» PROMPT
Using the line that contains "Task: Click the Request info heading" as the first line and the last line of the data as the final one, give every line in that range again exactly.

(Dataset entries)
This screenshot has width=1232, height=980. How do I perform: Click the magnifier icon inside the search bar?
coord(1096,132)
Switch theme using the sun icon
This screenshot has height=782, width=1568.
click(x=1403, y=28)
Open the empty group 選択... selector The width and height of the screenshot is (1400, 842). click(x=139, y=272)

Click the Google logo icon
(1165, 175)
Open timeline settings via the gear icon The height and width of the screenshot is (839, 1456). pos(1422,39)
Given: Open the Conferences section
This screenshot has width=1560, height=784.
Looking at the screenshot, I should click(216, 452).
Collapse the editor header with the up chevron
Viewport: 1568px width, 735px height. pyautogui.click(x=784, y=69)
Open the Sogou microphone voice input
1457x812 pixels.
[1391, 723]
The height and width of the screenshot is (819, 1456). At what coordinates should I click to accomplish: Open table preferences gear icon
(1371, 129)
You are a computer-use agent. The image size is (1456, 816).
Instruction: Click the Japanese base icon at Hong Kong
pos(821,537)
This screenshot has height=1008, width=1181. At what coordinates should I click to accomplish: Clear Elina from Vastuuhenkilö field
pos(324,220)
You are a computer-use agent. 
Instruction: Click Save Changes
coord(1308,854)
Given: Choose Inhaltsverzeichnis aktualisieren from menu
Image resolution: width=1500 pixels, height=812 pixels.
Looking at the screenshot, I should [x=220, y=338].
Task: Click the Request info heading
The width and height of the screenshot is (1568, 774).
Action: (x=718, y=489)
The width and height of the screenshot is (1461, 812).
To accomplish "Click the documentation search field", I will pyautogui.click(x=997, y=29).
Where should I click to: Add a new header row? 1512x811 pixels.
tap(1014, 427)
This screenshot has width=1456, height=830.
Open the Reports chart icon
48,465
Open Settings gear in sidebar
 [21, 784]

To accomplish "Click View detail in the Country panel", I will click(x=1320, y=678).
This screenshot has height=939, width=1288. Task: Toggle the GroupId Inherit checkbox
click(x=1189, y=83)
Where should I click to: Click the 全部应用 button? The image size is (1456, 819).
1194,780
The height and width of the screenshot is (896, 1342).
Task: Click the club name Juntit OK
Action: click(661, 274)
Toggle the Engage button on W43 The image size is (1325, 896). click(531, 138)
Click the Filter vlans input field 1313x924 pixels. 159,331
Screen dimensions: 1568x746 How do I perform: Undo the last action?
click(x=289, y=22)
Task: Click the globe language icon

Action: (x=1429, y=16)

» EXPECTED OUTPUT
Task: Click the Request info heading
The width and height of the screenshot is (1568, 774).
Action: (x=718, y=489)
The width and height of the screenshot is (1461, 812).
To accomplish "Click the documentation search field", I will pyautogui.click(x=997, y=29).
Where should I click to: Add a new header row? 1512x811 pixels.
tap(1014, 427)
This screenshot has width=1456, height=830.
Open the Reports chart icon
48,465
Open Settings gear in sidebar
 [21, 784]

To accomplish "Click View detail in the Country panel", I will click(x=1320, y=678).
This screenshot has height=939, width=1288. Task: Toggle the GroupId Inherit checkbox
click(x=1189, y=83)
Where should I click to: Click the 全部应用 button? The image size is (1456, 819).
1194,780
The height and width of the screenshot is (896, 1342).
Task: Click the club name Juntit OK
Action: click(661, 274)
Toggle the Engage button on W43 The image size is (1325, 896). click(531, 138)
Click the Filter vlans input field 1313x924 pixels. 159,331
Screen dimensions: 1568x746 How do I perform: Undo the last action?
click(x=289, y=22)
Task: Click the globe language icon

Action: (x=1429, y=16)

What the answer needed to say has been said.